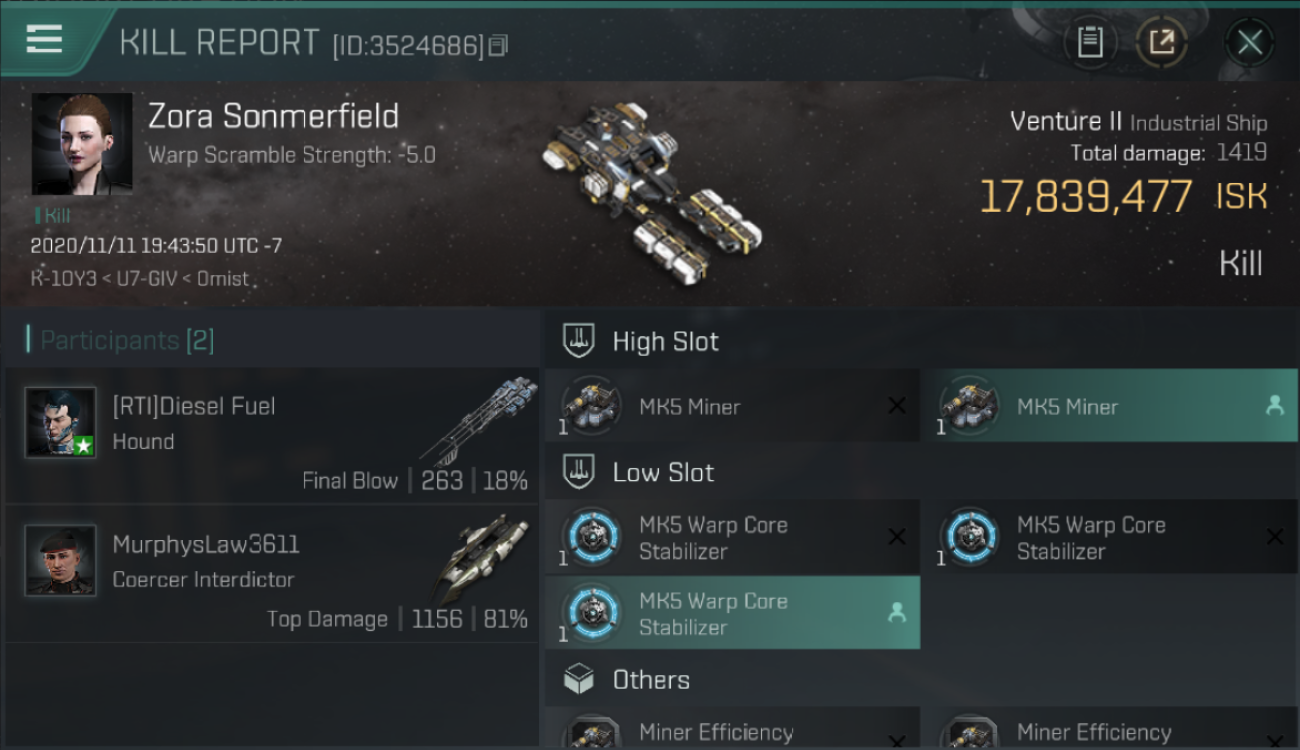Image resolution: width=1300 pixels, height=750 pixels.
Task: Select highlighted MK5 Warp Core Stabilizer
Action: click(x=732, y=613)
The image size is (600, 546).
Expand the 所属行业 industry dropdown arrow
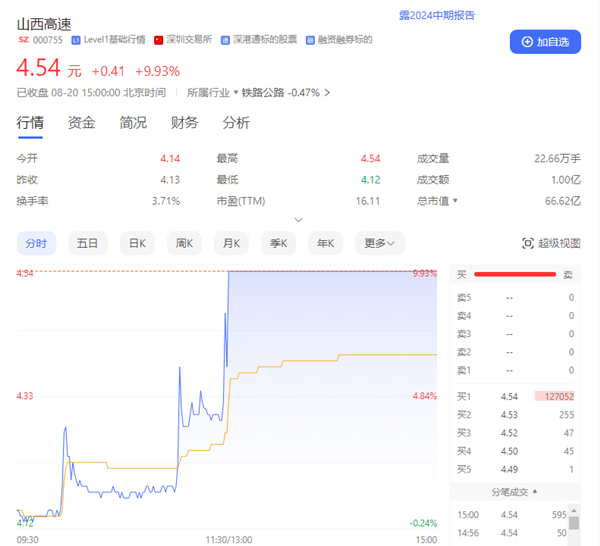236,93
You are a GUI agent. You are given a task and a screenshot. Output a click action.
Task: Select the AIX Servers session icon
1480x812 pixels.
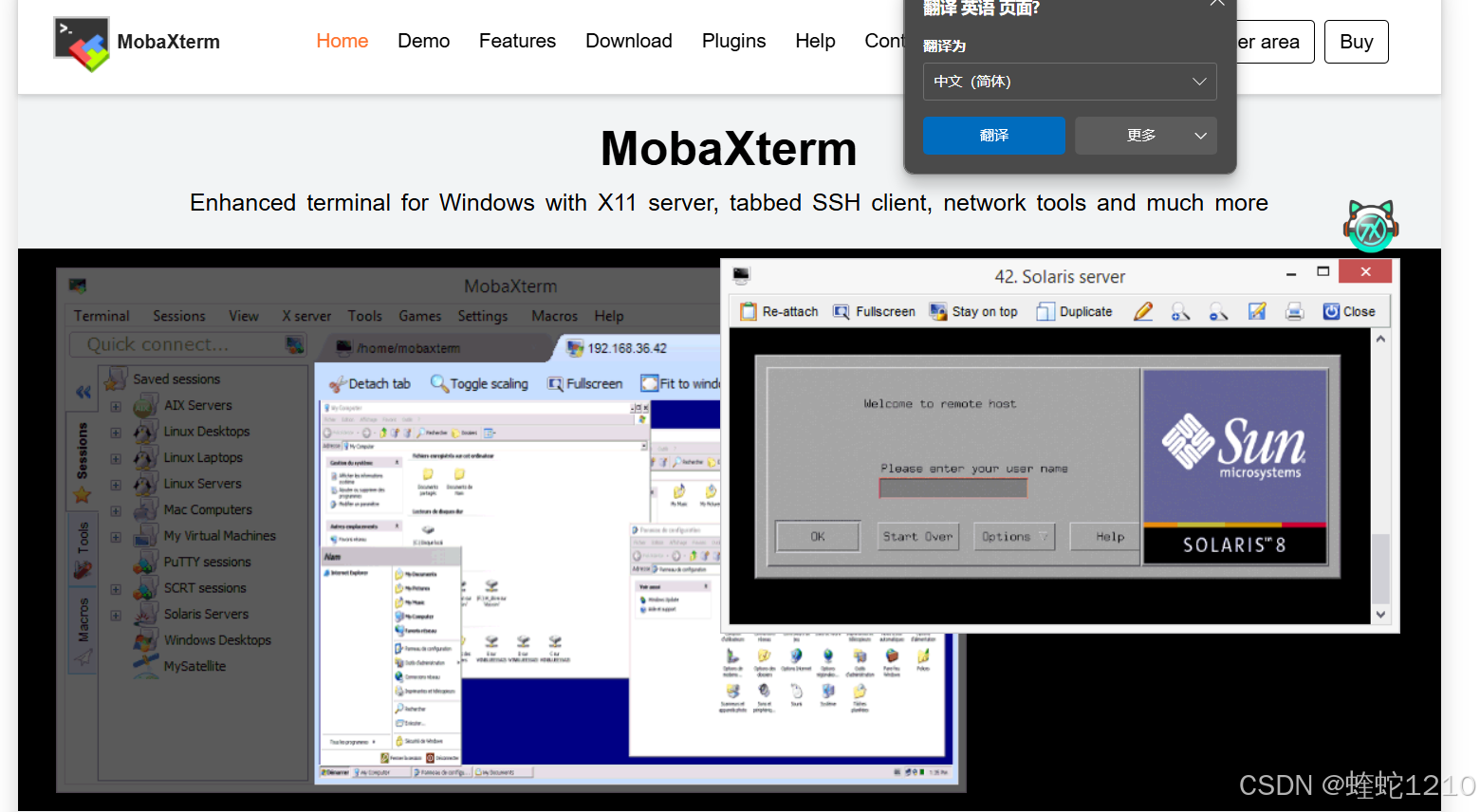147,405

◇ ◇ ◇ ◇ ◇ ◇ ◇

● **Work to complete**: Please write out the lines from the one that holds "The image size is (600, 546)." through the end of the material, both ends included, exactly and with no pictures.

● **Expected answer**:
The image size is (600, 546).
Expand the 所属行业 industry dropdown arrow
236,93
You are a GUI agent. You are given a task and a screenshot. Output a click action.
Task: Select the AIX Servers session icon
1480x812 pixels.
147,405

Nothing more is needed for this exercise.